As previously reported, ARIC's threat liaison officer program enlists not only sworn police officers but also security guards, EMTs, firefighters, and private citizens from a variety of backgrounds – having them sign nondisclosure agreements to keep the program a secret. Many of the trainings that ARIC presents and promotes are offered to lay audiences, including TLOs, to help them identify suspicious activity and threatening behavior.

One recurring topic of these is school shootings. In October 2018 ARIC presented a class to educators, law enforcement, and "anyone else who may be involved in addressing threatening behavior" in schools. The center also promoted a presentation in early 2020 by the U.S. Secret Service on how to identify students of concern and implement intervention strategies. "The threshold for intervention should be low," the course description reads.

Another area of emphasis – following from the fusion centers' post-9/11 roots – is foreign and domestic terrorism. In a 2017 course called "Terrorism Recognition, Aware­­ness, and Prevention Partnership (TRAPP)," participants – including not just first responders but also emergency managers, medical personnel, and "non-sworn security" – were taught to spot "terrorism­-related indicators" and identify terrorist groups and their methods. Another program in 2018 focused on the prevention of suicide bombing.

ARIC also sponsored lectures on white supremacist organizations and the radicalization of American citizens by the Islamic State. A program held at Great Hills Baptist Church was titled "Protecting Faith Based Institutions – How can the local Fusion center help keep you safe?" It featured an FBI speaker who instructed attendees on what constitutes suspicious activity and how to report it. The target audience: anyone involved in the leadership of faith-based institutions in Central Texas.

The Third Degree, 2.0

Documents found in BlueLeaks also detail courses offered to police on the Reid technique, most recently in December 2018. This involves not just an interrogation process, but a philosophy of how a suspect should be treated when brought in for questioning. The Reid technique is the spiritual heir to the "third degree," that legendary trope of detective novels where a suspect is bound to a chair, a single light bulb dangling before his face as shadowy detectives grill him for hours about his connection to a crime.
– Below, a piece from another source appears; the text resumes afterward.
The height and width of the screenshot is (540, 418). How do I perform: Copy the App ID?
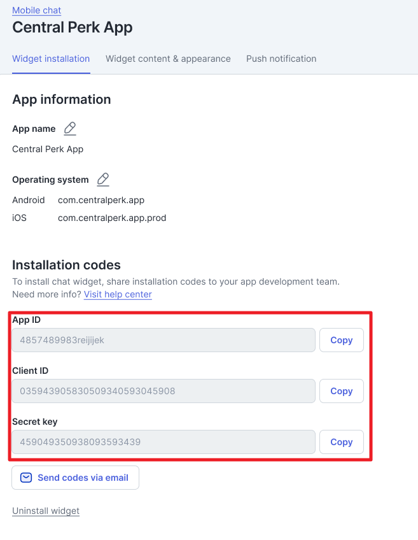point(341,340)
Like the third degree, the Reid technique instructs interrogators to assume a suspect is guilty and to treat a confession as the ultimate goal. Interrogators analyze a subject's nonverbal cues; if they determine the subject is lying (as they often do), then follows a series of nine scripted steps. They tell suspects that law enforcement has proof of their guilt, even when untrue. They shut down any denials offered by suspects. They then attempt to cozy up to suspects, validating any reasoning they might have for committing a crime, attempting to extract a confession.
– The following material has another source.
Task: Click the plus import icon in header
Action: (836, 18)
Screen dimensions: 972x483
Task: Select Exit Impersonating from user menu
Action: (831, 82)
Decades of research have shown that, like SCAN, the accuracy of nonverbal cues in determining a person's guilt is about the same as a coin flip. Reid teaches interrogators to look for signs of anxiety, even though most people, regardless of guilt, react with anxiety when questioned by officers. As these cues prompt officers to push harder for confessions, critics say the Reid technique amounts to little more than coercion.

"The Reid technique has been discredited over and over in the real world, where innocent people have confessed to horrible crimes and then been exonerated by DNA," Mitchell said. "But that happens only in the highest-profile cases. Most criminal cases have no DNA; the confession is everything. So we cannot know how many innocent people right now are sitting in prison because of a coercive Reid interrogation."